*Please note: This slide show represents a visual interpretation and is not intended to provide, nor substitute as, medical and/or clinical advice.
Most patients with lung cancer are diagnosed after they see their doctor about ongoing symptoms. By this time, the disease is often at an advanced stage.
Some patients are diagnosed early (before they feel symptoms) because their doctors notice something in a chest x-ray or another test that was done for other reasons, such as a checkup for heart disease, pneumonia, or another lung disease.
Doctors use several methods and tests for diagnosing lung cancer, including:
- Patient history (including family, work, medical, and smoking history);
- Physical exams;
- Chest x-rays; and
- CT (or computed tomography), PET (or positron emission tomography), and MRI (or magnetic resonance imaging) scans
Other methods you can discuss with your doctor are:
- Transthoracic needle biopsy (which is the most important test); and
Various expert groups recommend low-dose CT chest screening for lung cancer for people who are:
- 55 to 74 years old
- In fairly good health (with no symptoms and fit enough for surgery or other treatments)
- Are still smoking or have quit smoking in the last 15 years; and
- Have at least a 30 pack-year smoking history.
A "pack-year" is the number of cigarette packs smoked each day multiplied by the number of years a person has smoked.
For example, you have a "30 pack-year" smoking history, if you have smoked half a pack per day for 60 years; 1 pack per day for 30 years; or 2 packs per day for 15 years.To calculate the “pack-year” doctors ask:
- How many packs per day do you smoke? and
- For how many years have you smoked?
While the benefits of finding lung cancer early can be life-saving, screening does carry some risk.
In some cases, low-dose CT screening may miss finding some lung cancers, while in other cases suspicious results may be found.However, such abnormal results may lead to more invasive tests that can potentially cause complications - like a collapsed lung.
Tests for detecting possible lung cancer include both noninvasive tests - those that don’t break the skin or otherwise enter the body - and invasive tests - those that break the skin or physically enter the body.
Noninvasive tests include:
- Chest x-rays; and
- CT and PET scans.
Invasive tests include:
- Endobronchial ultrasound;
- Biomarker testing; and
Biopsies, such as:
- Fine needle aspiration (or FNA);
- Core needle biopsy; and
- Surgical lung biopsy.
A bronchoscopy lets doctors see inside the airways in your lungs.

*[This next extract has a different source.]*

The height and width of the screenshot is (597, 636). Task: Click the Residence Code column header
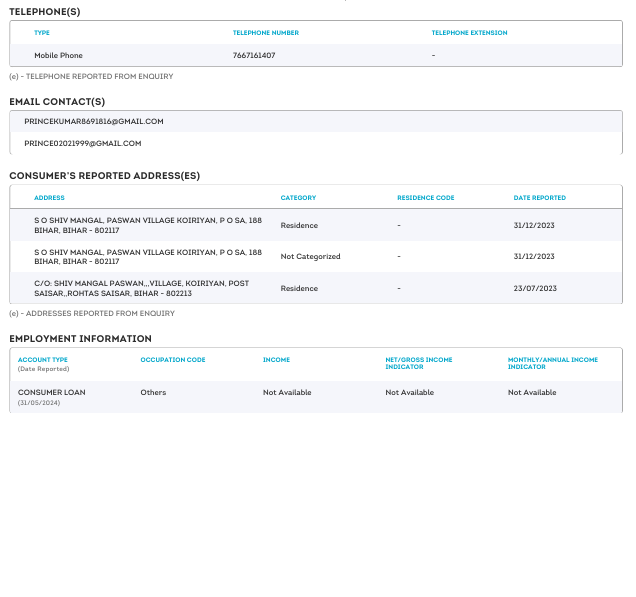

A trained doctor, such as a pulmonologist or thoracic surgeon, passes a thin flexible tube - known as a bronchoscope - from the mouth or nose through the windpipe into the breathing passages of the lungs. The bronchoscope has a tiny video camera and light on its tip.
With bronchoscopy, your doctor can remove a small sample of your lung tissue where cancer is suspected. This is known as a lung biopsy.
To check for cancer, a pathologist studies this biopsy sample under a microscope. If there is cancer, tiny amounts of the sample are tested further for specific features that will identify the exact type of cancer present.